• _Task requirements_
Everything in the records must be copied exactly, apart from the pictures.

——

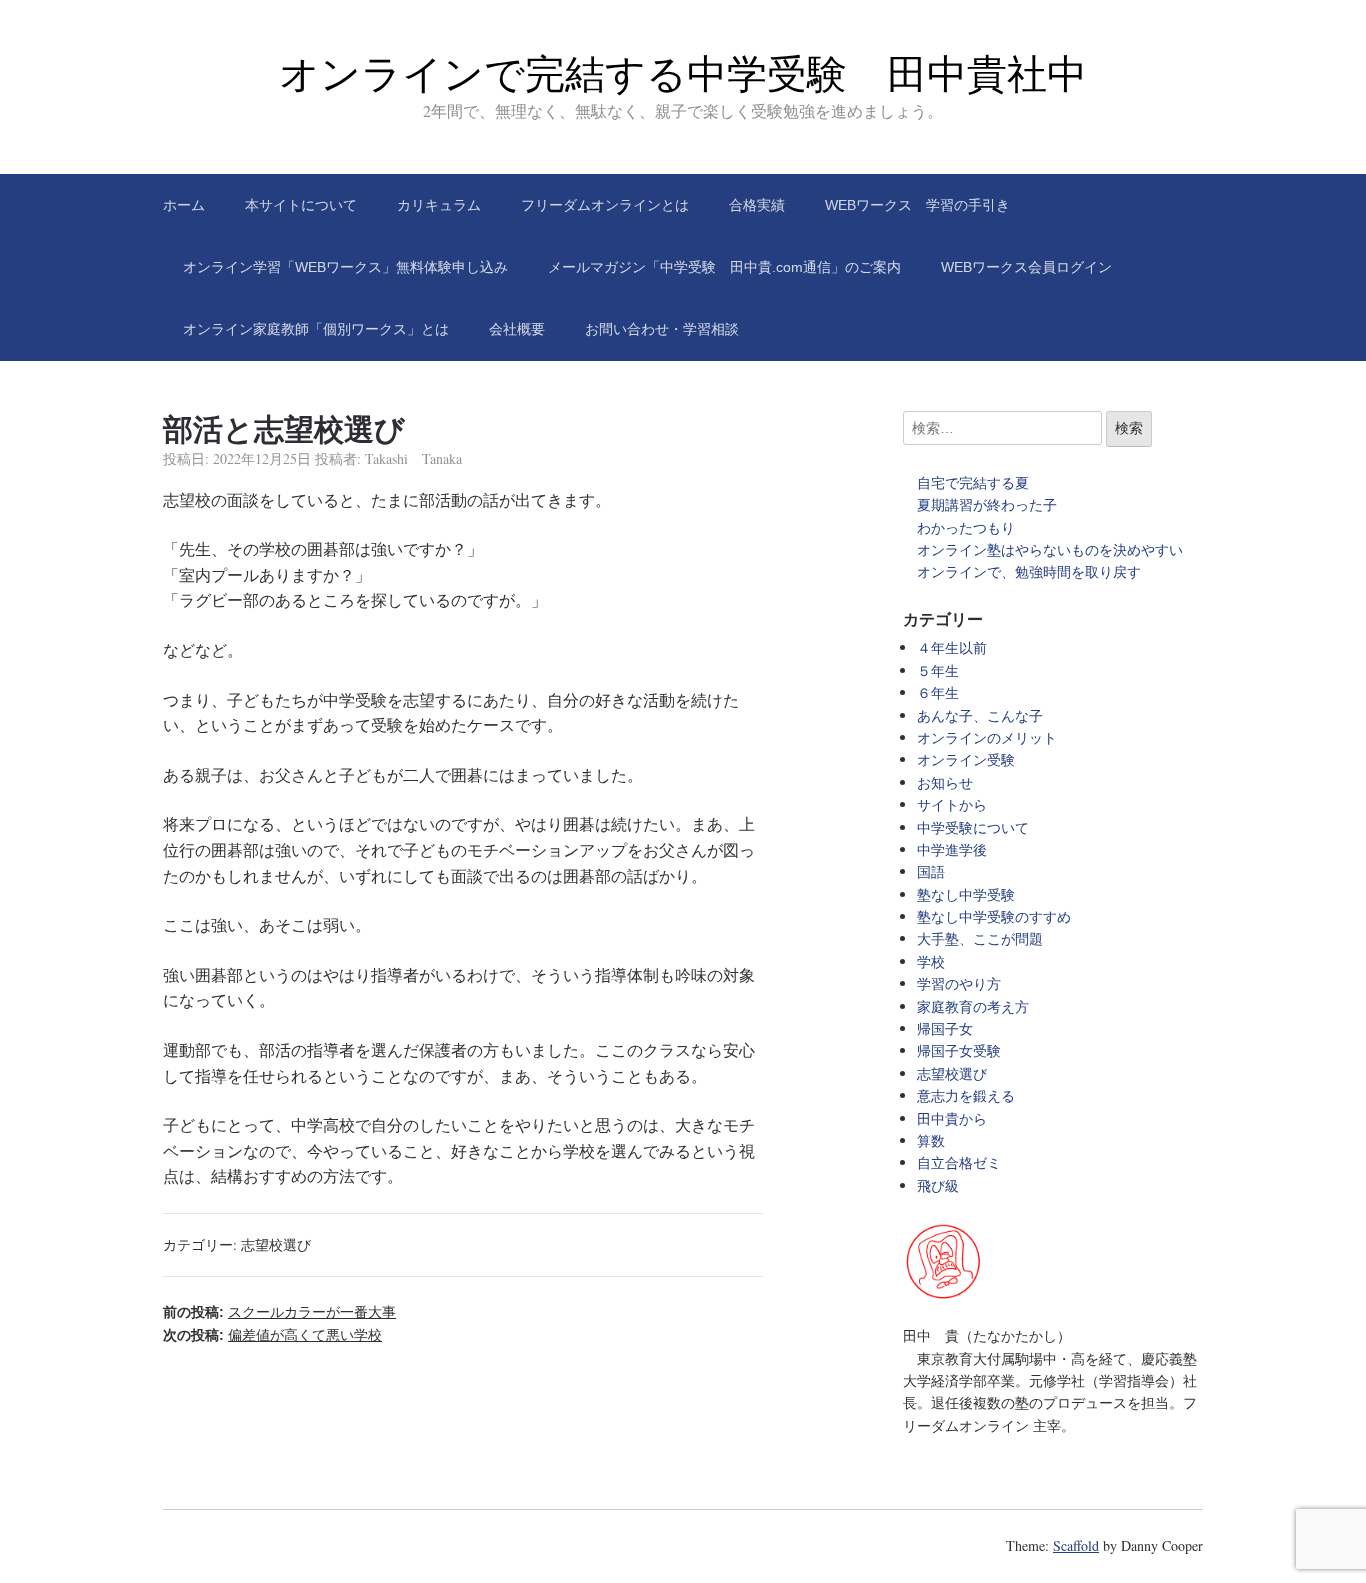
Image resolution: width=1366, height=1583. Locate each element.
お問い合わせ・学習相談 (662, 329)
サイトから (952, 804)
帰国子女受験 (959, 1050)
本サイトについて (301, 205)
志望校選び (276, 1244)
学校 (931, 961)
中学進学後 (952, 849)
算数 (931, 1140)
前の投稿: (279, 1312)
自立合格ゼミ (959, 1162)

——

• _Solution_
Image resolution: width=1366, height=1583. Locate each element.
お問い合わせ・学習相談 (662, 329)
サイトから (952, 804)
帰国子女受験 (959, 1050)
本サイトについて (301, 205)
志望校選び (276, 1244)
学校 (931, 961)
中学進学後 (952, 849)
算数 (931, 1140)
前の投稿: (279, 1312)
自立合格ゼミ (959, 1162)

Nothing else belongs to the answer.